Così, improvvisamente. È morto Maradona. Arresto cardiocircolatorio. Il cuore fermo. Un fulmine. Lo sentite che suona male: “È morto Maradona”. Impossibile. Uno come lui non muore mai. Per Napoli, poi, è come se fosse sempre il 5 luglio 1984 quando Diego Armando Maradona si presentò agli entusiasti napoletani che al San Paolo erano andati in massa, in settantamila solo per vederlo palleggiare. Con il pallone ci faceva veramente di tutto. Come in una storica Napoli-Juventus. Porta della curva sud. Secondo tempo. 27° minuto. Punizione a due in area di rigore (oggi è cosa rarissima, estinta) della squadra di Trapattoni. Eraldo Pecci e Maradona sulla palla. Platini in barriera. Pecci a Maradona: “Da qui non si segna. È impossibile”. Maradona a Pecci: “No palabras. Dammi la palla”. Pecci tocca piano con tacchetti e suola. Maradona mette el pibe sotto. La barriera è a cinque metri scarsi. La palla si alza e non fa in tempo a scendere che è già in rete, mentre Tacconi si accartoccia al palo sinistro e il San Paolo è in Cielo. Enrico Ameri non crede a ciò che ha visto e si ingarbuglia con le parole. Non palabras, non parole. Dammi la palla. Più che una punizione, una poesia. Maradona, accarezzandola, aveva preso la palla per il verso giusto.
La punzione “impossibile” contro la Juve
La poesia non muore.
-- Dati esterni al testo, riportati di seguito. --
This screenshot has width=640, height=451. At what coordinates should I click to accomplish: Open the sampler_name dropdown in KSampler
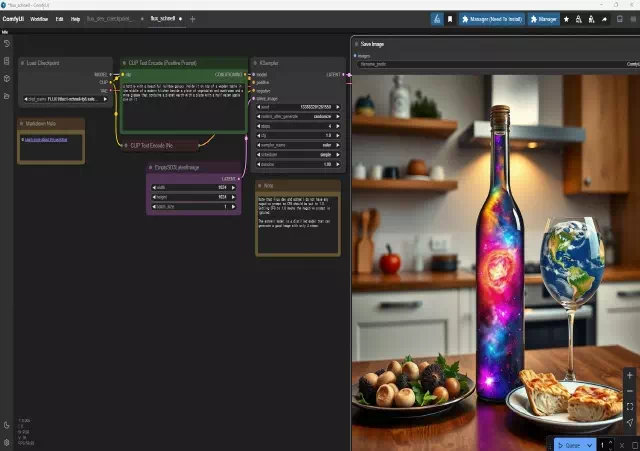(x=299, y=144)

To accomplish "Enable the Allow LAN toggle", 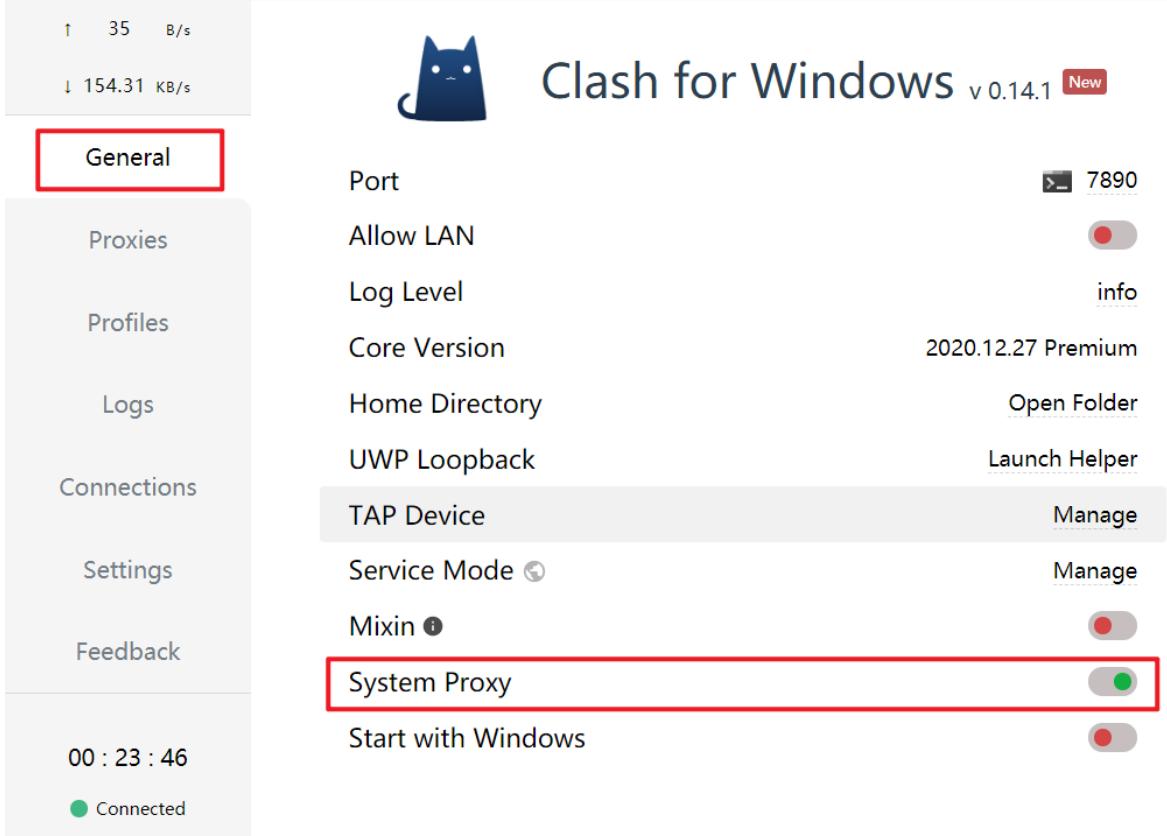I will [1112, 235].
Si sa, è immortale. Di più: eterna. Maradona è morto, il suo gioco no. È così per gli uomini che hanno fatto qualcosa di grande. Luciano De Crescenzo diceva: “Ringrazio Dio che mi ha fatto nascere a Napoli: così ho potuto apprezzare il genio comico-linguistico di Totò e vedere il calcio di Diego”. Il filosofo di Bellavista aveva ragione nell’accostare Maradona a Totò. Entrambi hanno dato gioia di vivere, felicità, forti emozioni ed emozioni buone. Perché l’argentino avrà avuto anche una vita confusa, ma che volete che sia. Qui si apprezza l’opera, l’unica cosa che è possibile veramente giudicare per ogni uomo, grande o piccolo che sia. Il resto non so se sia niente, poco o di più ma so che lo può giudicare, se se la sentirà, solo Dio.
Davvero era migliore di Pelé? Io credo di no. Ho visto Pelé ed era davvero mostruoso. Ha ragione Rivera: “Se il calcio non fosse esistito Pelé lo avrebbe inventato”. Ma se chiedete ad altri ti diranno: “Era meglio Di Stefano”; “Era meglio Schiaffino”, “Era meglio Puskas”, “Era meglio Cruyff”. Signori, ma era migliore Dante o Shakespeare? Sono cose insensate. Eppure, oggi ho come l’impressione che andandosene via così all’improvviso, come un fulmine nella notte, un bagliore, una stella cadente, a Pelé lo abbia fregato, almeno questa volta. È come se avesse segnato prima di lui e si fosse fermato per sempre in cielo. Come una stella.